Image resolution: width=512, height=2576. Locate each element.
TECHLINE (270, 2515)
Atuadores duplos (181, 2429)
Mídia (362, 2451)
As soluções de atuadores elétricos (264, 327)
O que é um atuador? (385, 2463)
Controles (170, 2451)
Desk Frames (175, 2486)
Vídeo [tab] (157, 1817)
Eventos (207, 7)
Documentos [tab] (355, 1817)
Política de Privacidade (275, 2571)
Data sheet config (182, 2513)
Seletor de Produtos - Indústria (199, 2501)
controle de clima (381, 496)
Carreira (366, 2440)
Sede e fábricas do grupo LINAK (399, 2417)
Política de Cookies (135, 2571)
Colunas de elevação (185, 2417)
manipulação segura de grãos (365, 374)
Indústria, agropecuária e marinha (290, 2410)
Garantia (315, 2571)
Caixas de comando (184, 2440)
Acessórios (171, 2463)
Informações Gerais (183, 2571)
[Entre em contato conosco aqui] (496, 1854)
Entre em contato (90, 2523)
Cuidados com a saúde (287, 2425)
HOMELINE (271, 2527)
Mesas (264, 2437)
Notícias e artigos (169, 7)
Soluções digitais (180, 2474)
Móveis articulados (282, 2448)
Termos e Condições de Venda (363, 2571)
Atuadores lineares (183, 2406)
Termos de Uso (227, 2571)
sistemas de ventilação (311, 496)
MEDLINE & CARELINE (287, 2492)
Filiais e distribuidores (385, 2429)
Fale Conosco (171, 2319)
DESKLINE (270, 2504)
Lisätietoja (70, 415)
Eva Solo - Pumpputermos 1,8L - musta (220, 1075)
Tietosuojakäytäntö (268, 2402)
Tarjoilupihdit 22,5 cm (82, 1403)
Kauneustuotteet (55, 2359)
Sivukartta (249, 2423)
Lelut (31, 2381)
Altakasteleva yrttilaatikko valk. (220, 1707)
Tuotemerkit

Task details
Output the lines of the records above exactly as they appear, from the line containing "sistemas de ventilação (311, 496)" through the line containing "Tarjoilupihdit 22,5 cm (82, 1403)".

Response to this task
sistemas de ventilação (311, 496)
MEDLINE & CARELINE (287, 2492)
Filiais e distribuidores (385, 2429)
Fale Conosco (171, 2319)
DESKLINE (270, 2504)
Lisätietoja (70, 415)
Eva Solo - Pumpputermos 1,8L - musta (220, 1075)
Tietosuojakäytäntö (268, 2402)
Tarjoilupihdit 22,5 cm (82, 1403)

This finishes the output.